Sosyalist solda CHP'ye karşı mesafe daha açık gözükse de reflekslerin oldukça zayıfladığı görülüyor. Liberal cenahtaki "değişim falan yok, başkan değişir bu kafa değişmez" şeklindeki sınıfsal özden yoksun olan ve meseleyi CHP'nin Ergenekon konusundaki tavrının değişip değişmeyeceğine indirgeyen tavrın etkili olduğu gözleniyor. Atılım gazetesinin kurultayı aktarırken Taraf gazetesiyle kelimesi kelimesine aynı olan "Arka fonda Ergenekon vardı" başlığını kullanması ilginç ve düşündürücü. BDP'nin Kılıçdaroğlu'nu Kürt sorununu görmezden gelmekle eleştirmesi yarın olası bir "CHP'li açılım" manevrasına verilecek yanıtın nasıl olacağını bugünden açıklamıyor. Bununla birlikte sosyalist solda CHP'ye yönelik daha eleştirel pozisyonlarda, sınıfsal tutumlardan çok BDP'nin referans olarak alınacağı görülüyor.

Türkiye solunun genlerine işlemiş olan burjuvazinin içinde demokratik kanatlar arama hastalığı bugün yaşanan şaşkınlığın başlıca nedenidir. Bu şaşkınlığın atılarak doğru yolun bulunması ise kolay değildir. Çünkü politikanın rüzgarları sert esmeye başladığında sınıf pusulasından başka doğru yolu gösterecek pusula yoktur. Pozisyonunu işçi sınıfının bağımsız politikası temelinde belirlemeyenler savrulmaya mahkumdur.
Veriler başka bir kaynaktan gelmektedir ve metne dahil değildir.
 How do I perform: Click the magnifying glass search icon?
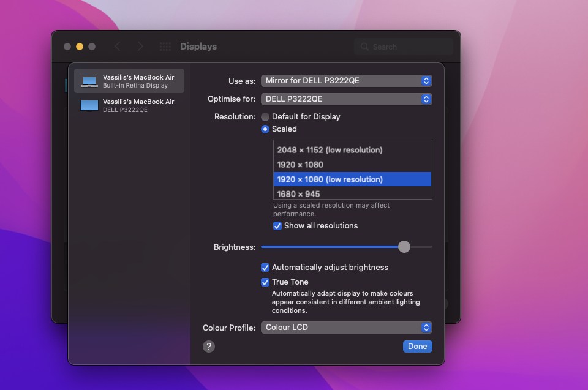(x=364, y=47)
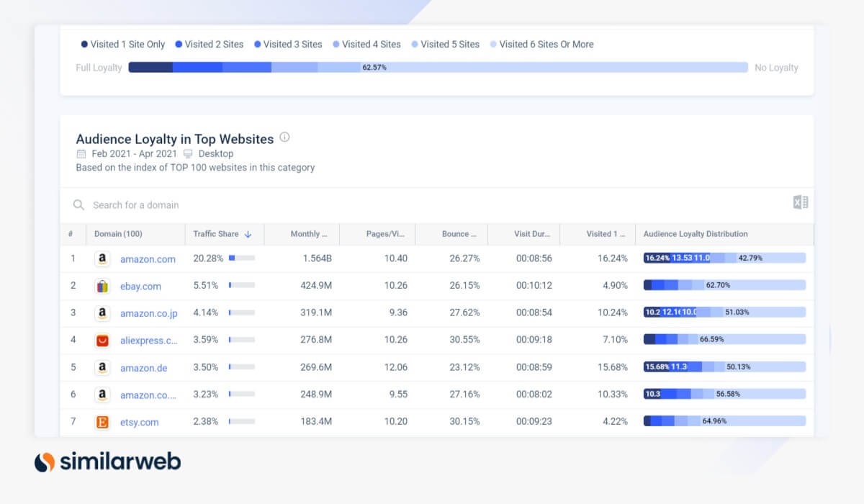Click the AliExpress red favicon
Image resolution: width=864 pixels, height=504 pixels.
102,341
Devrimci İşçi Partisi Girişimi uzun zamandır burjuvazinin iç savaşına işaret ederek sınıf çıkarları temelinde bir üçüncü cephe öneriyor ve bu cepheye ezilen Kürt halkını da çağırıyor. Burjuvazinin iki kanadında da ehven-i şer arayanlarla politik mücadele veriyor. Dolayısıyla DİP Girişimi daha Kılıçdaroğlu adaylığını açıklamadan yayın organı olan Gerçek gazetesinde "Baykal olsa da olmasa da CHP'den hayır gelmez" dedi. DİP Girişimi şaşırmadı ve şaşırtmadı. Çünkü AKP hükümetine karşı en keskin sınıf politikasını sürdürürken hem söylemde hem de alanlarda burjuvazinin batıcı-laik kanadıyla ve tabii ki CHP ile mücadele etmeyi sürdürdü.

Şimdi solun vaziyetine bakıp durumun vahametini gözler önüne sermeyi bir görev biliyoruz. Elbette ki burjuvazinin eteklerinde solculuk yapmak yerine tüm sosyalistleri DİP'in devrimci Marksist çizgisine çağırıyoruz. Ancak çağrımız sadece solun saflarındaki işçilere, gençlere, sosyalist kadrolara değil. Aynı zamanda rüzgarda savrulan tüm örgütleri de derhal burjuvazinin eteğini bırakmaya ve üçüncü bir cephede buluşmaya çağırıyoruz. Sınıf pusulası üçüncü cepheyi gösteriyor.